Imagining a personal data pipeline
The article advocates for a personal data pipeline to manage personal data effectively, addressing challenges like data duplication and trust issues, while proposing an open-source, user-friendly solution for privacy and control.
Read original articleThe article discusses the concept of a personal data pipeline, emphasizing the importance of managing and utilizing personal data generated through daily activities. The author reflects on their own experiences with data collection, expressing a desire to consolidate various data sources while maintaining control over their information. They highlight the challenges of relying on third-party applications, including data duplication, trust issues, and potential data loss if services shut down or are acquired by untrustworthy companies. The author proposes a system inspired by professional data pipelines, which would allow users to extract, store, and transform their data in a secure and manageable way. Key components of this system include a data getter for importing data, a key store for managing API credentials, a JSON store for data storage, and a processor for transforming data. The author envisions a user-friendly interface that simplifies the process of managing personal data while ensuring privacy and control. The overall goal is to create a sustainable and open-source solution that empowers individuals to take charge of their data without becoming overwhelmed by the technical complexities involved.
- The author advocates for a personal data pipeline to manage and utilize personal data effectively.
- Key challenges include data duplication, trust issues with third-party apps, and potential data loss.
- The proposed system draws inspiration from professional data pipelines, focusing on user control and privacy.
- Components of the system include data getters, key stores, JSON stores, and processors for data transformation.
- The goal is to create an open-source, user-friendly solution for personal data management.
- Many users express skepticism about the practical value of aggregating personal data, questioning how often they would actually use it.
- Several commenters share their own projects or tools that aim to address similar challenges, highlighting a variety of approaches to personal data management.
- Concerns about data privacy and the potential for creating additional digital chores are prevalent, with some preferring manual methods for sensitive tasks.
- There is a recognition of the complexity involved in unifying data from different sources, with some suggesting alternative frameworks or languages like Datalog for easier querying.
- Some users reference existing tools and projects that have attempted to solve these issues, indicating a community of interest in personal data management solutions.
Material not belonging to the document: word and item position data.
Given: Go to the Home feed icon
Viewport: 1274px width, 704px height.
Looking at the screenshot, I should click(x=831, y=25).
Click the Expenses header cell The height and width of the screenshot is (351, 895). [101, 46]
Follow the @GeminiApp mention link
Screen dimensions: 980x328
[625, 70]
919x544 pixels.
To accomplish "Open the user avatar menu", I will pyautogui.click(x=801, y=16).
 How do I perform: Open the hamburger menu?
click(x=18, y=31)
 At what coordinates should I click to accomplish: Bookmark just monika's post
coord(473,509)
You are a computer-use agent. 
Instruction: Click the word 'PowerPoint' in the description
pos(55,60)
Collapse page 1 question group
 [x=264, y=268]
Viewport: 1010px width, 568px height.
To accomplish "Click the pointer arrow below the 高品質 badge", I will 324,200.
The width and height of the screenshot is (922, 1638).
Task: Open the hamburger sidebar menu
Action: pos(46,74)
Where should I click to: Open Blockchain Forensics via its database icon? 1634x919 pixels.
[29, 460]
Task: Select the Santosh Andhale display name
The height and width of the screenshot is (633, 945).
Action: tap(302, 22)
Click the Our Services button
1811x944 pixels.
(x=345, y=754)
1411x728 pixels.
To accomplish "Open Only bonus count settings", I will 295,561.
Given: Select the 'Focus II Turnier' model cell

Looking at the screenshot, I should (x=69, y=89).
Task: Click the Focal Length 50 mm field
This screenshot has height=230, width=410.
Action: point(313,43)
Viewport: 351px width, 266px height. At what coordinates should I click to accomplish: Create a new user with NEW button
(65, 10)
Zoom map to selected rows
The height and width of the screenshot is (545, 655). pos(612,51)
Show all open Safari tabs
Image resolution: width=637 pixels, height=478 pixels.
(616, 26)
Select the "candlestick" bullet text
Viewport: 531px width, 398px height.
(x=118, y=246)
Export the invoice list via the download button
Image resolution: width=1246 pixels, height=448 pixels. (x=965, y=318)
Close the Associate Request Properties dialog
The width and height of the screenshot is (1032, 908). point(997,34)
> ... There is a whole bunch of toil baked into this hobby and I'm wary of creating an endless source of digital chores for myself
Always stops me from pursuing it seriously. Also that I already do a fair amount of ELT at work and couldn’t tolerate it as a hobby.
But this framework makes sense. Seems like the idea is connector, schema mapping, and datatype standardization configured in one place. It’s a well thought-out framework and I actually have an internal platform at work that accomplishes something very similar, albeit for a totally different purpose.
But I also personally wouldn’t see a ton of value from this, except if it were used for bills, taxes, and financial management. But then the privacy aspect becomes paramount. There’s a reason people just have to do that stuff manually.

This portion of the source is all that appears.